(Element and text location data)
┌──

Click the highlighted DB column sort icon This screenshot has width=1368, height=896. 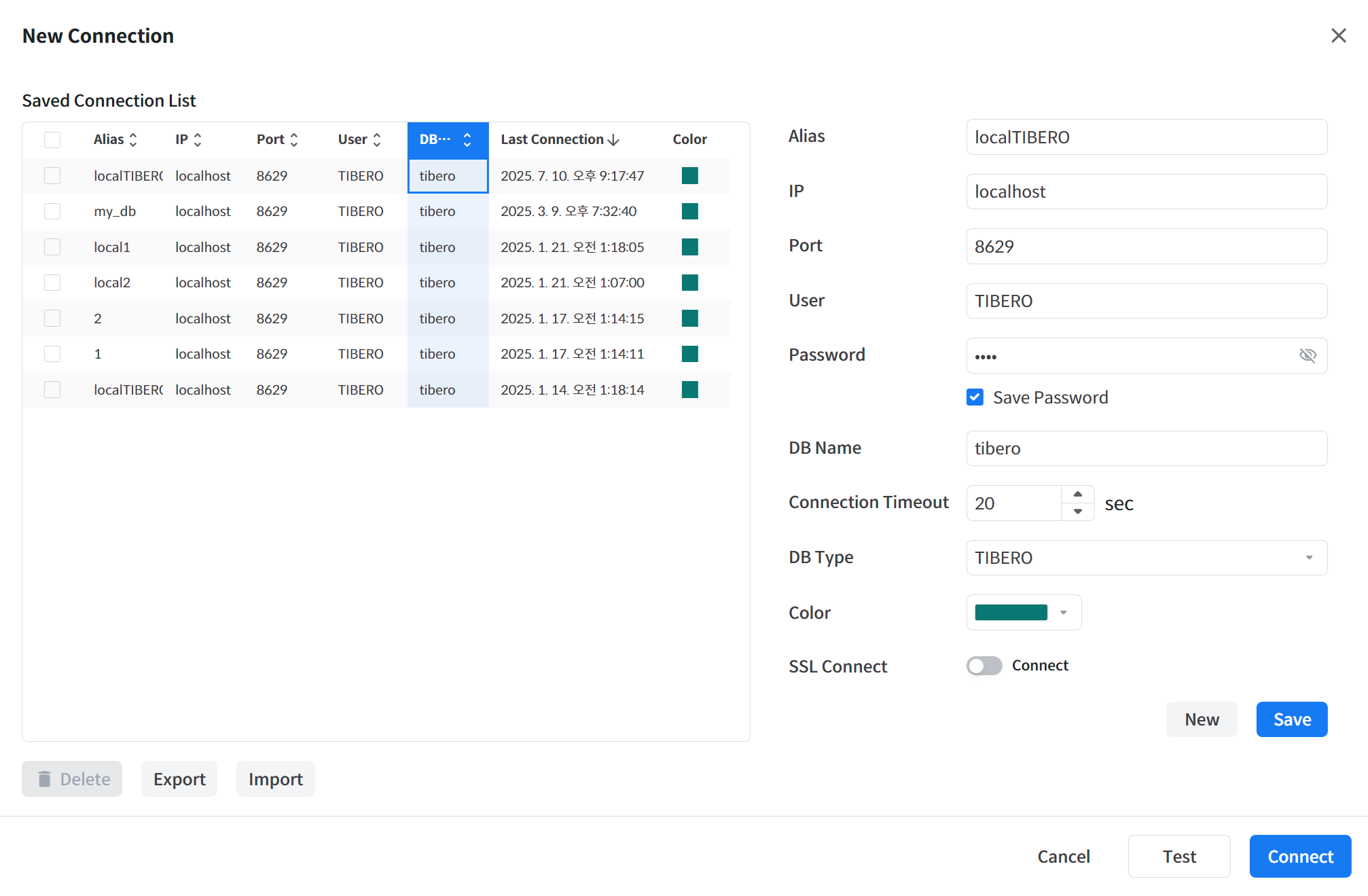pos(467,140)
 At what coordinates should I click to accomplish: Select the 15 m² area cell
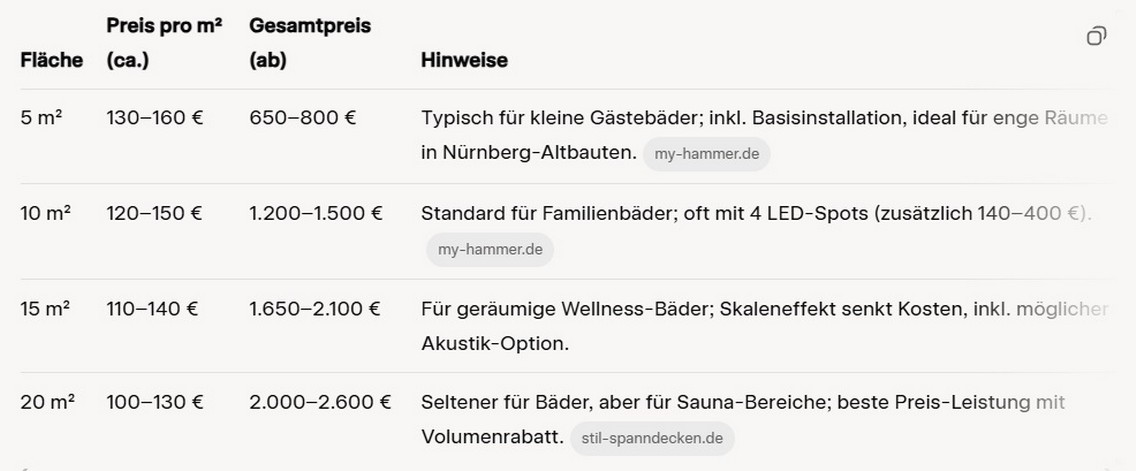tap(46, 309)
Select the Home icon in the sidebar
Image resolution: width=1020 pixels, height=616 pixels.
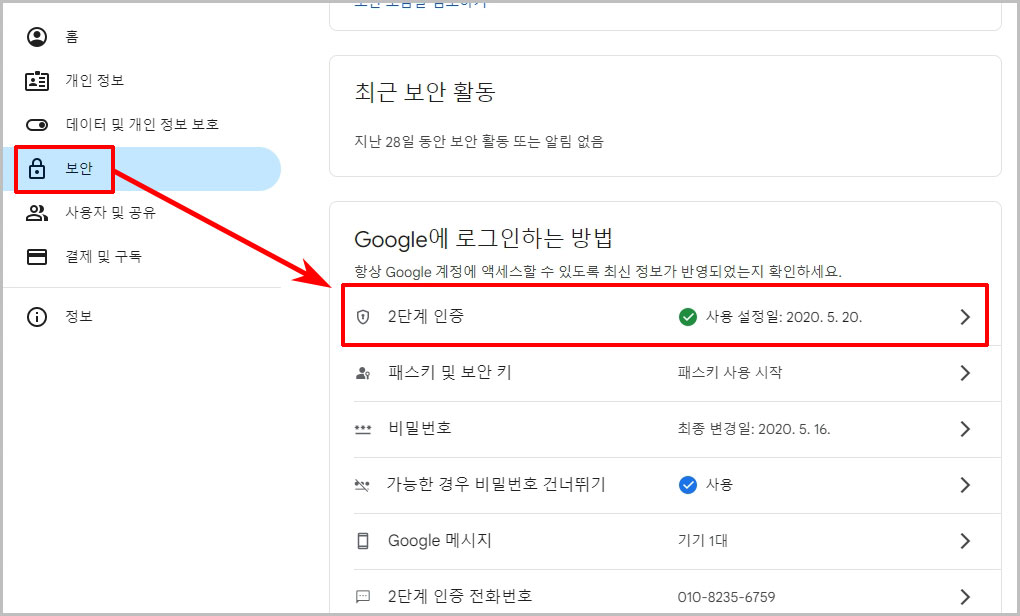point(36,37)
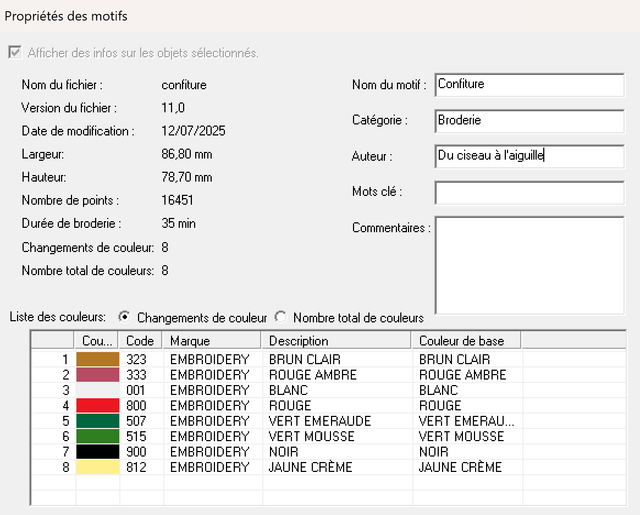Select 'Changements de couleur' radio button
Image resolution: width=640 pixels, height=515 pixels.
pos(124,317)
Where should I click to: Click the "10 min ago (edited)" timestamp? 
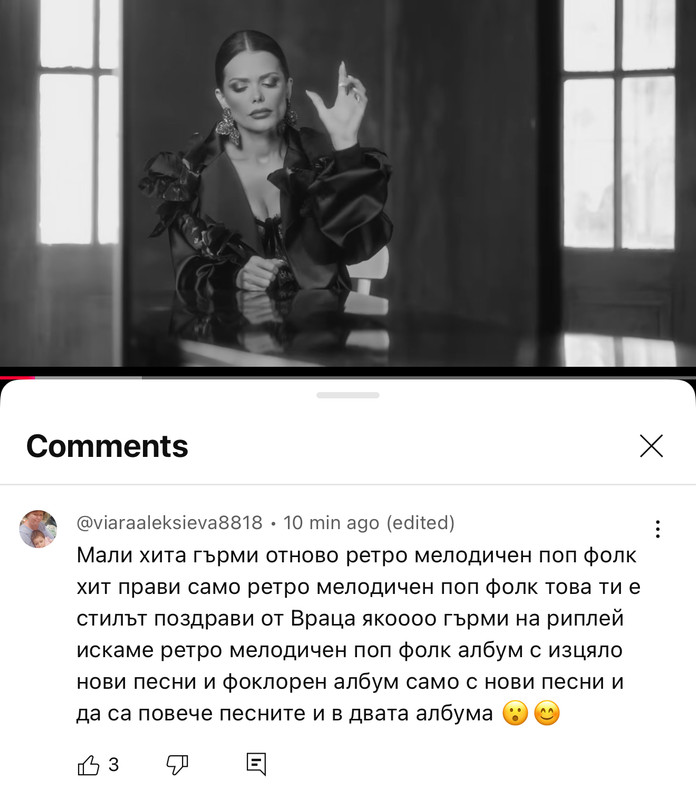tap(369, 523)
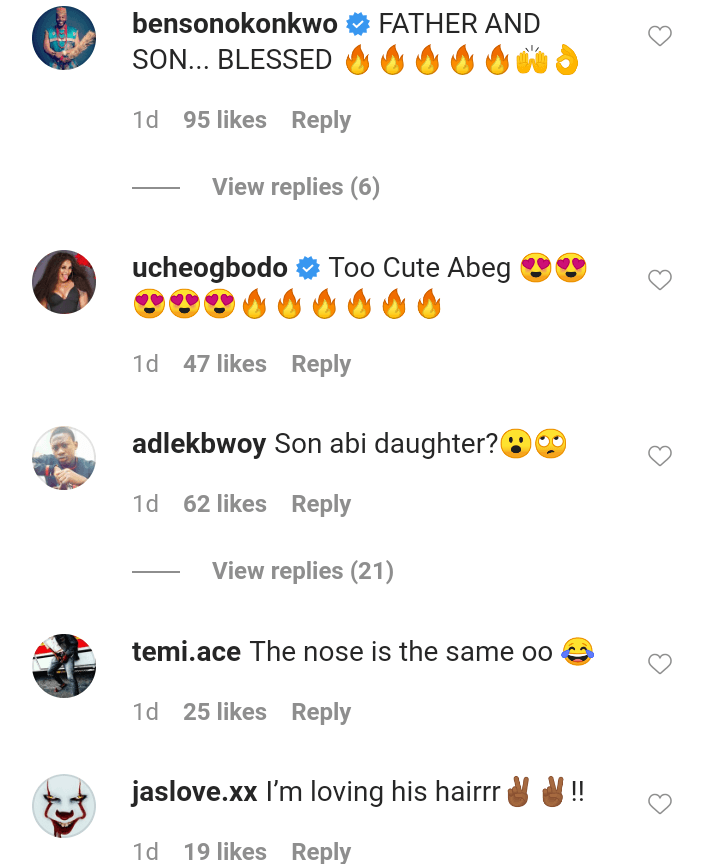Like ucheogbodo's comment with the heart
Screen dimensions: 720x864
[x=660, y=281]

└──

Convert the entries into a Markdown table with the columns "No." and "Line," starting at the line that contains "Select the Home icon in the sidebar" and ending at the last line of the entries. Number each non-blank line in order, skip blank lines, and leave the pictures out.

Solution to this task:
| No. | Line |
|---|---|
| 1 | Select the Home icon in the sidebar |
| 2 | Image resolution: width=1020 pixels, height=616 pixels. |
| 3 | point(36,37) |
| 4 | Select 'Changements de couleur' radio button |
| 5 | Image resolution: width=640 pixels, height=515 pixels. |
| 6 | pos(124,317) |
| 7 | Where should I click to: Click the "10 min ago (edited)" timestamp?  |
| 8 | tap(369, 523) |
| 9 | Like ucheogbodo's comment with the heart |
| 10 | Screen dimensions: 720x864 |
| 11 | [x=660, y=281] |